O que os números de Ederson revelam sobre a transição que poderia ter sido diferente
Um ano depois de Bravo, o City foi buscar Ederson no Benfica — e aí sim o projeto de Guardiola ganhou o goleiro que ele precisava. O brasileiro se tornou referência mundial exatamente nas métricas que o técnico catalão prioriza:
- Passes progressivos por 90 minutos: Ederson consistentemente figurou entre os três goleiros com maior volume nessa categoria na Premier League durante suas primeiras temporadas no City
- Lançamentos longos com precisão acima de 60%: uma raridade para goleiros que jogam com os pés na frequência que o sistema de Guardiola exige
- xG concedido positivo: Ederson defendeu mais do que o esperado em múltiplas temporadas, combinando segurança técnica com reflexos de elite
O que a confissão de Guardiola sugere é que essa transição — de Hart para Bravo, e depois de Bravo para Ederson — poderia ter sido conduzida de outra forma. Talvez Hart tivesse a adaptabilidade técnica que Guardiola nunca testou. Talvez não tivesse. Mas a janela de oportunidade nunca foi aberta.
"Todo o respeito ao Claudio, todo o respeito ao Ederson, que foi importante, mas naquele momento eu deveria ter pensado: 'Ok, Joe, vamos tentar juntos e, se não funcionar, a gente muda'. Mas não foi assim que aconteceu. A vida é assim às vezes. Tenho que tomar decisões e às vezes não sou justo o suficiente."

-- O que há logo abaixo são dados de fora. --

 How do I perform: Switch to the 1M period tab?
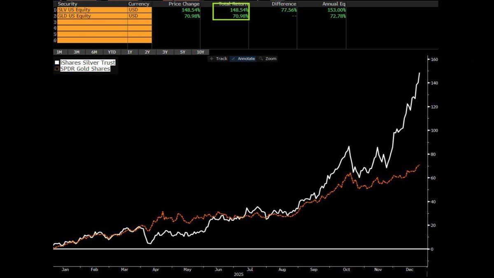[x=59, y=52]
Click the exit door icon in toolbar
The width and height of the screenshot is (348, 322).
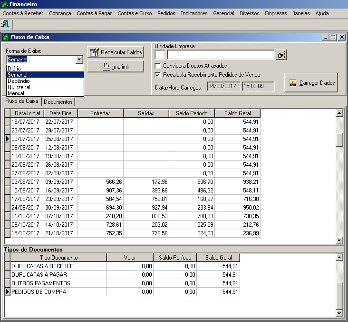click(x=5, y=24)
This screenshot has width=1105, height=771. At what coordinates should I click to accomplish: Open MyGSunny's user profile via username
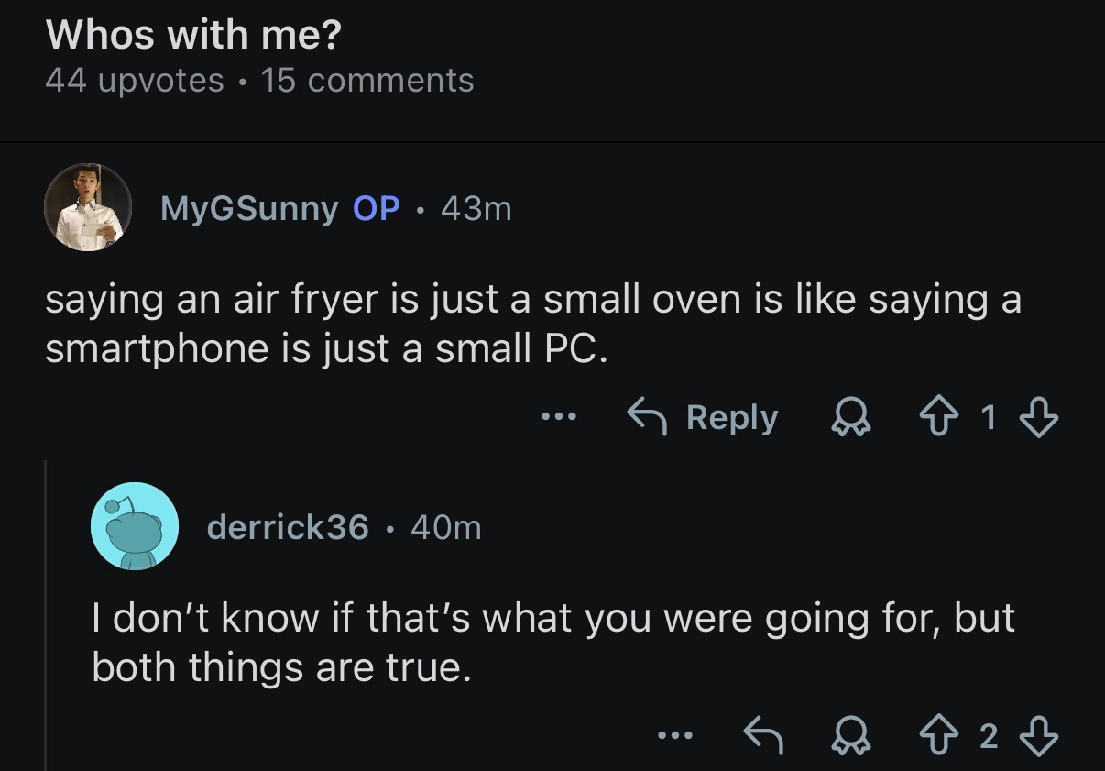point(249,209)
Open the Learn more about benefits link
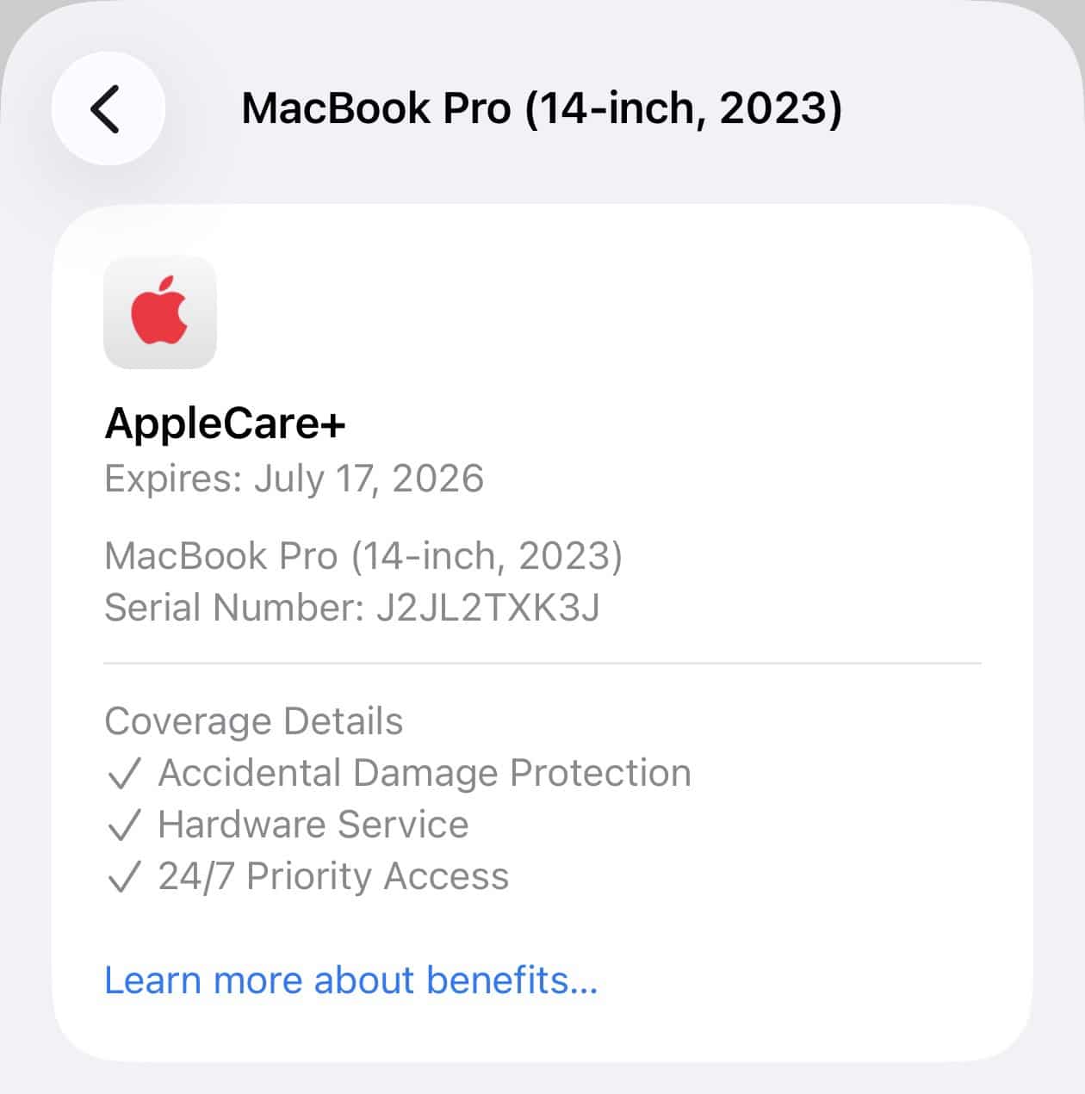The image size is (1085, 1094). pos(350,980)
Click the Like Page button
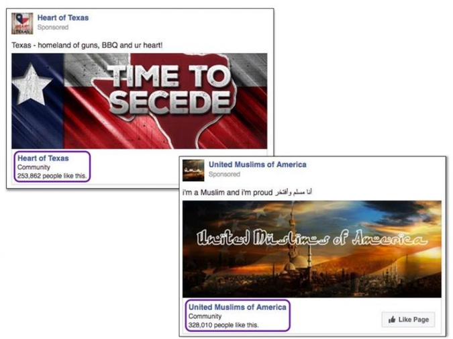The width and height of the screenshot is (453, 339). pyautogui.click(x=408, y=320)
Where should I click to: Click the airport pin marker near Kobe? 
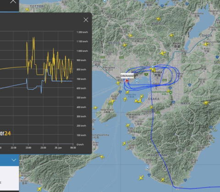(x=137, y=81)
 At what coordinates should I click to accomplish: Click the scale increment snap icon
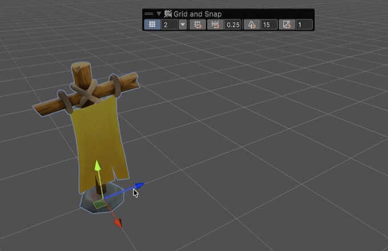[x=287, y=25]
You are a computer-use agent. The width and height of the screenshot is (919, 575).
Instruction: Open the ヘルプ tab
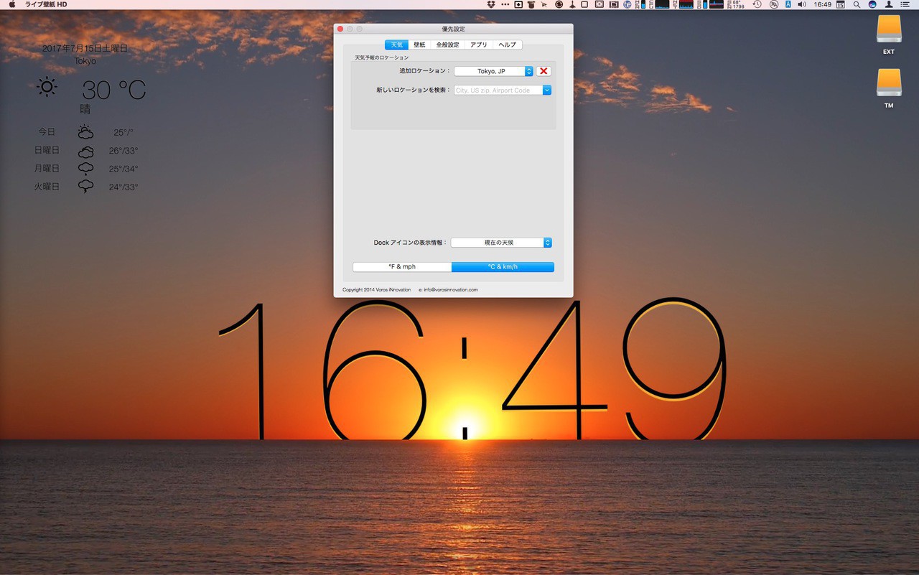pos(507,45)
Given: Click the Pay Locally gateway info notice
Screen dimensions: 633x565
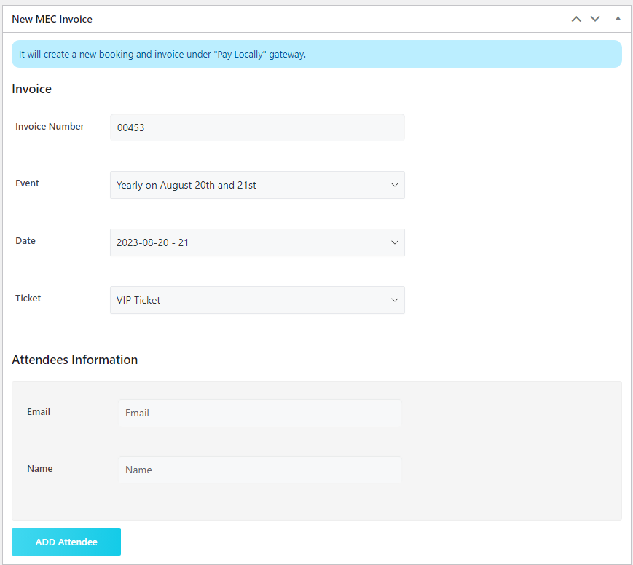Looking at the screenshot, I should [x=316, y=55].
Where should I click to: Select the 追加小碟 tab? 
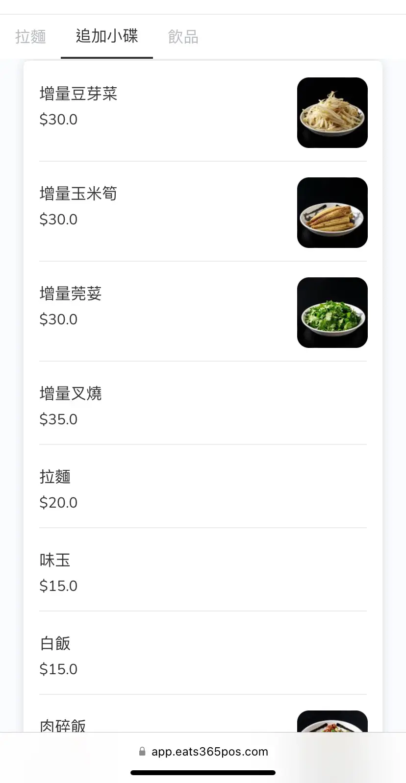[107, 36]
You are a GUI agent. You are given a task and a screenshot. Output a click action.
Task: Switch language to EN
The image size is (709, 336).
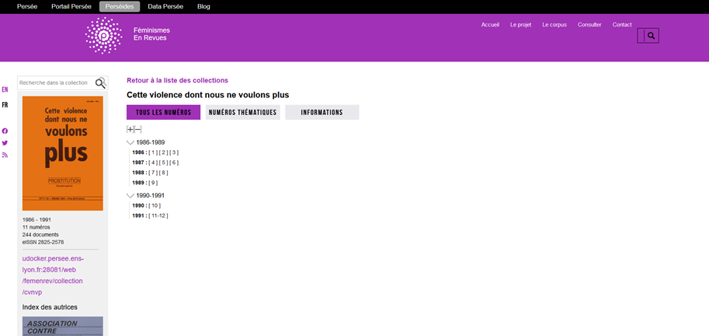click(x=5, y=90)
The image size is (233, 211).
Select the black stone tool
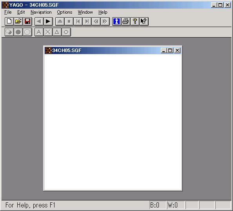click(18, 32)
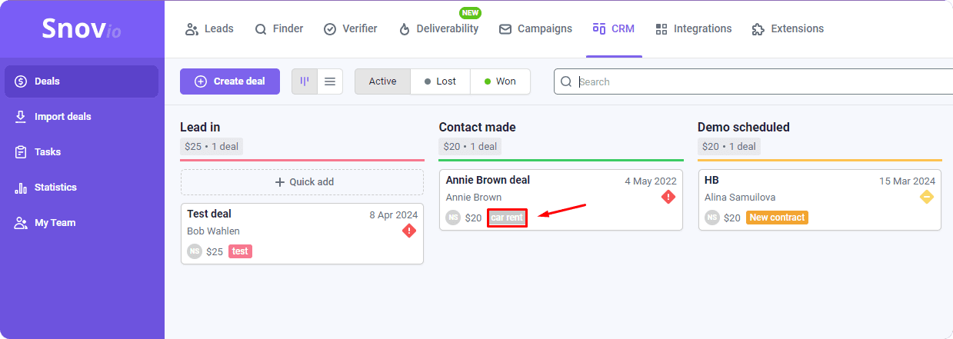Click NS avatar on HB deal card
Screen dimensions: 953x339
[712, 218]
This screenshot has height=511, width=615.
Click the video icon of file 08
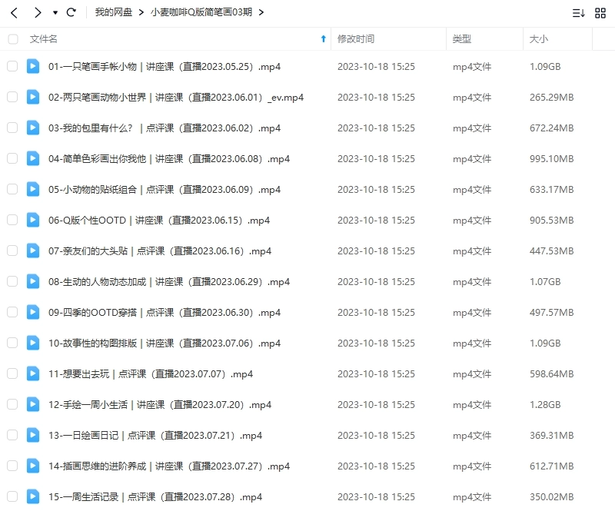[32, 281]
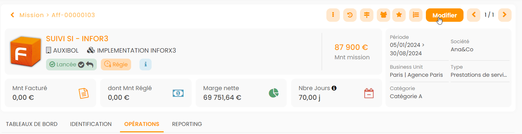Screen dimensions: 522x134
Task: Click the history clock icon
Action: [x=350, y=15]
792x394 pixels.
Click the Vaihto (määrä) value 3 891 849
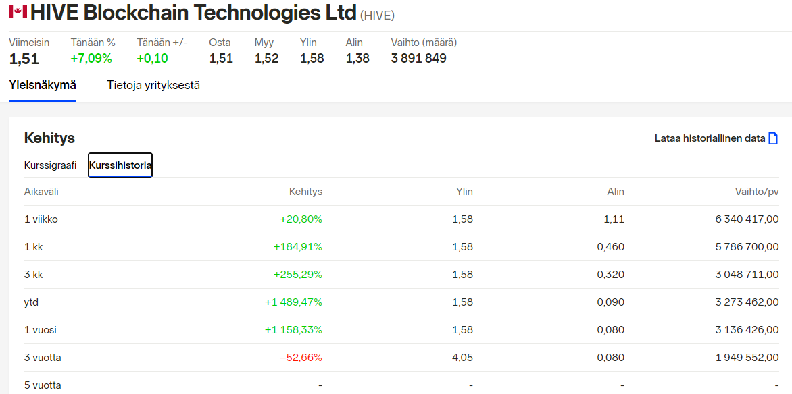click(419, 59)
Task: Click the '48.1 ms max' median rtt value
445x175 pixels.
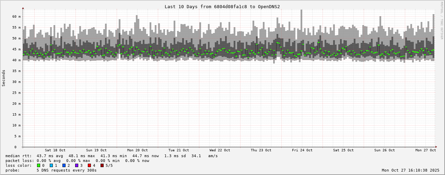Action: point(81,156)
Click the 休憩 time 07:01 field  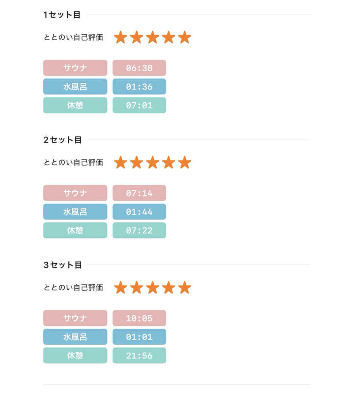[x=139, y=105]
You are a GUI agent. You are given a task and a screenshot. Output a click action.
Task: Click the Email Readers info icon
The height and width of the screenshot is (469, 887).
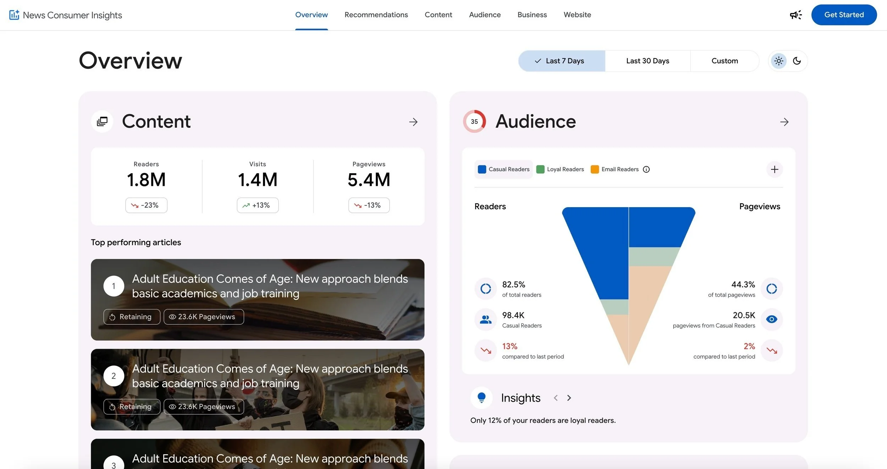click(x=646, y=170)
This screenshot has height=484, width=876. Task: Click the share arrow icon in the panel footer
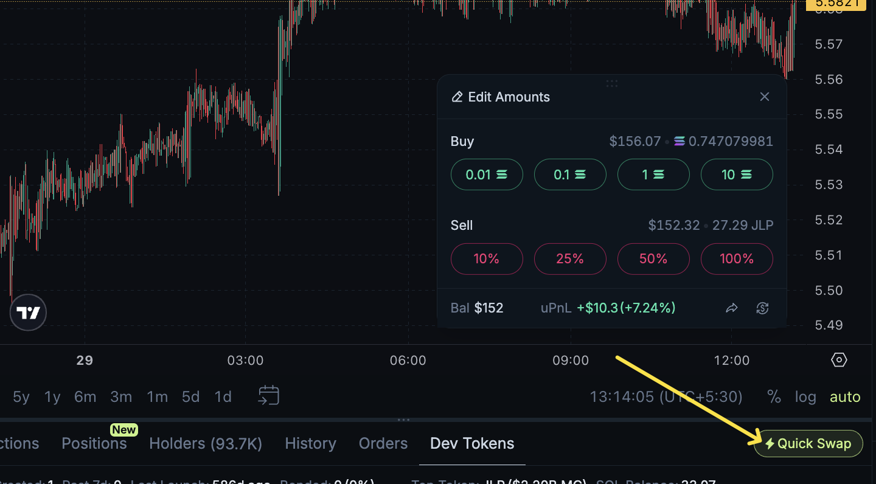click(732, 308)
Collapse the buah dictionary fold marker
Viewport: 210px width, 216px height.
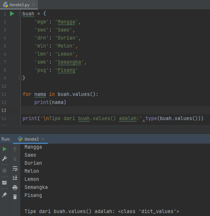coord(20,14)
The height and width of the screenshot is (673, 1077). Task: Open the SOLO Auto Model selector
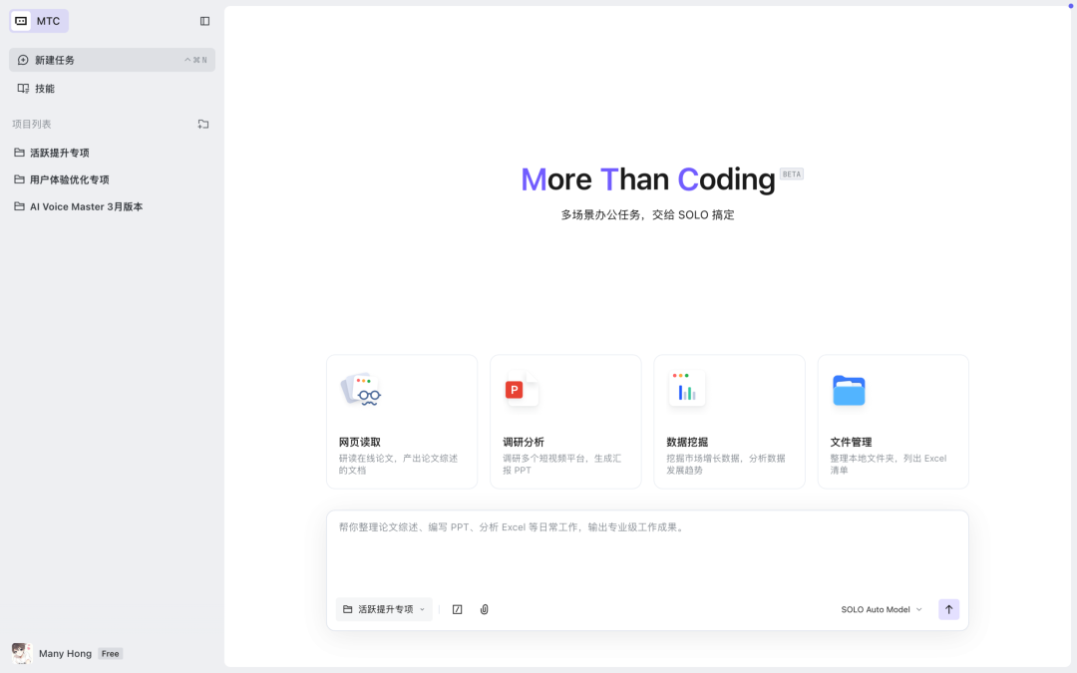(882, 609)
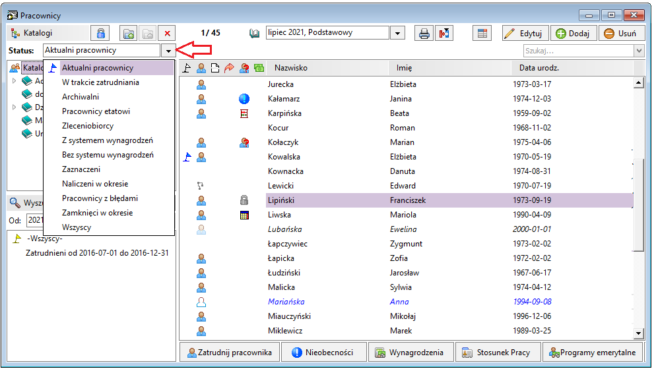Click the add new folder icon

pos(129,34)
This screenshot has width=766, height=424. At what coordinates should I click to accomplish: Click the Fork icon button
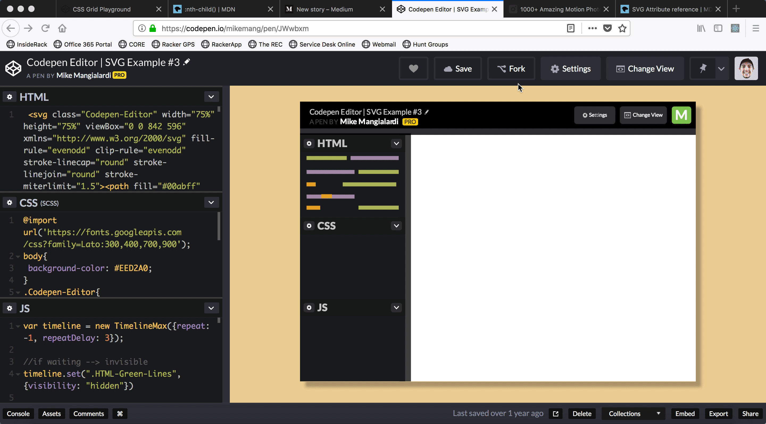[511, 68]
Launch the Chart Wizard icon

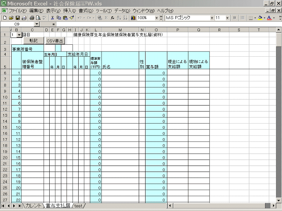132,18
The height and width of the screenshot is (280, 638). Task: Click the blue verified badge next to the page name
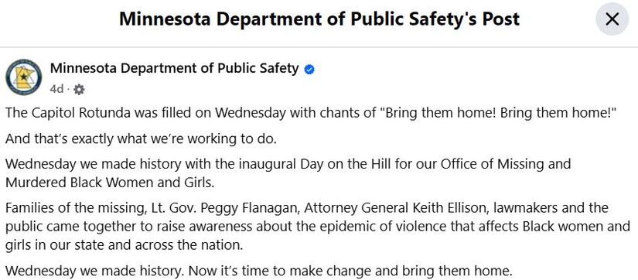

O preço que Joe Hart pagou pela decisão de 2016
Guardiola chamou Hart de "lenda" ao justificar o arrependimento — e o currículo do goleiro no City sustenta o título. Dois títulos da Premier League, uma FA Cup, duas Copas da Liga e quatro Luvas de Ouro compõem um legado respeitável para qualquer jogador.
Mas o empréstimo ao Torino, em 2016, marcou o início de uma queda que foi além das fronteiras do clube. Hart perdeu ritmo na Serie A italiana, depois passou por uma passagem difícil no West Ham, e foi progressivamente perdendo espaço na seleção inglesa. O resultado mais concreto desse processo chegou em 2018: Hart ficou fora da Copa do Mundo da Rússia, substituído definitivamente por Jordan Pickford, que desde então se consolidou como titular absoluto dos Three Lions.
A trajetória de Hart depois de Manchester é um exemplo de como uma única decisão institucional pode reconfigurar completamente a carreira de um atleta. Não foi falta de qualidade — foi falta de oportunidade dentro de um sistema que mudou as regras do jogo para goleiros antes mesmo que Hart pudesse tentar se adaptar a elas.
Guardiola encerra sua era no City no domingo (24/05), contra o Aston Villa, carregando 20 títulos conquistados em dez temporadas — e um nome que nenhum troféu conseguiu apagar da memória. Em junho, quando o clube anunciar oficialmente o sucessor do técnico espanhol, será a primeira vez em uma década que um goleiro do City não precisará se perguntar se atende ao padrão de Guardiola. Joe Hart, agora aposentado desde 2021, soube disso antes de qualquer um.